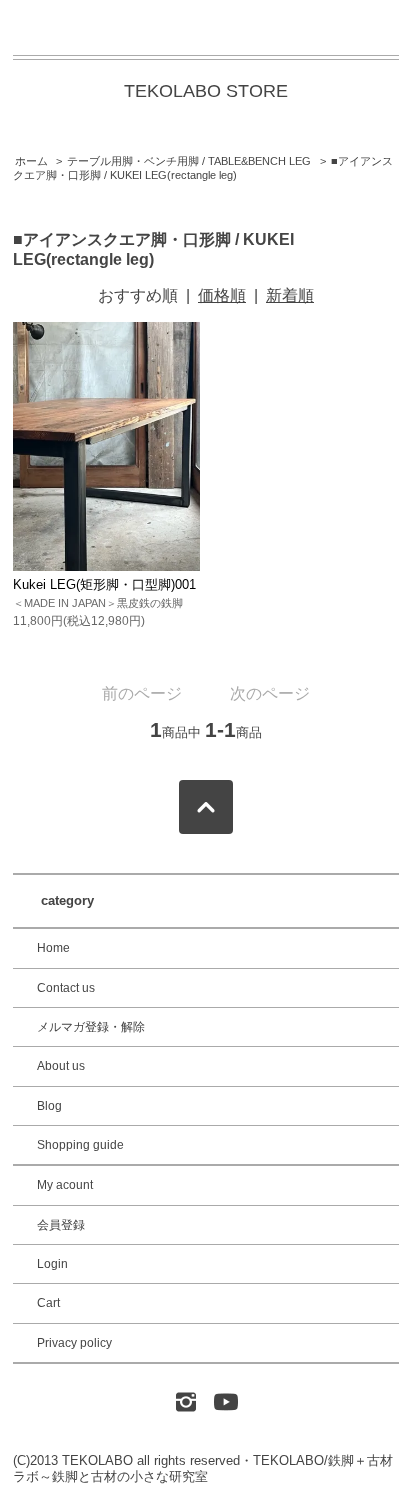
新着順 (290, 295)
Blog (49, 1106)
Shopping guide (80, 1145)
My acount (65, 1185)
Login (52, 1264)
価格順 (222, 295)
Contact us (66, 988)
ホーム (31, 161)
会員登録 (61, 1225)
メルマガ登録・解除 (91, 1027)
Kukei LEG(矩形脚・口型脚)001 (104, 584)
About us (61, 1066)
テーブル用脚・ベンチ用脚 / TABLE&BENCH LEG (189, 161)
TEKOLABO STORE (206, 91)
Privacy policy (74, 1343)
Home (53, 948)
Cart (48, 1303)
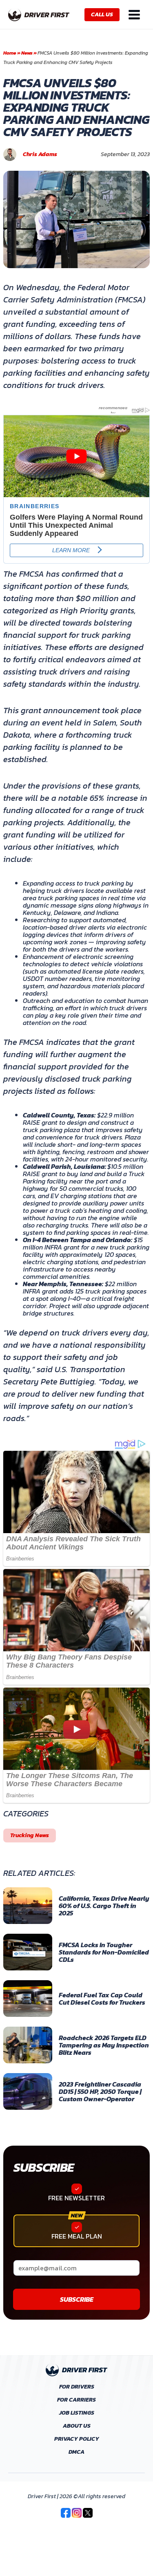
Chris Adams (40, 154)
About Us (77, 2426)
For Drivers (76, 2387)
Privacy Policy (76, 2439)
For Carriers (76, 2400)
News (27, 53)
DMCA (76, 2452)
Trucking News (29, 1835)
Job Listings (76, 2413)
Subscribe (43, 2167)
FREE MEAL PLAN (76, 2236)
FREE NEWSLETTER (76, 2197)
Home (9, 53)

┄┄┄┄┄┄

§ **PROMPT**
Everything from the opening line of the data through the line with "TEKOLABO STORE (206, 91)" should be repeated exactly; leave the pictures out.

§ **ANSWER TO THIS TASK**
新着順 (290, 295)
Blog (49, 1106)
Shopping guide (80, 1145)
My acount (65, 1185)
Login (52, 1264)
価格順 (222, 295)
Contact us (66, 988)
ホーム (31, 161)
会員登録 (61, 1225)
メルマガ登録・解除 (91, 1027)
Kukei LEG(矩形脚・口型脚)001 (104, 584)
About us (61, 1066)
テーブル用脚・ベンチ用脚 / TABLE&BENCH LEG (189, 161)
TEKOLABO STORE (206, 91)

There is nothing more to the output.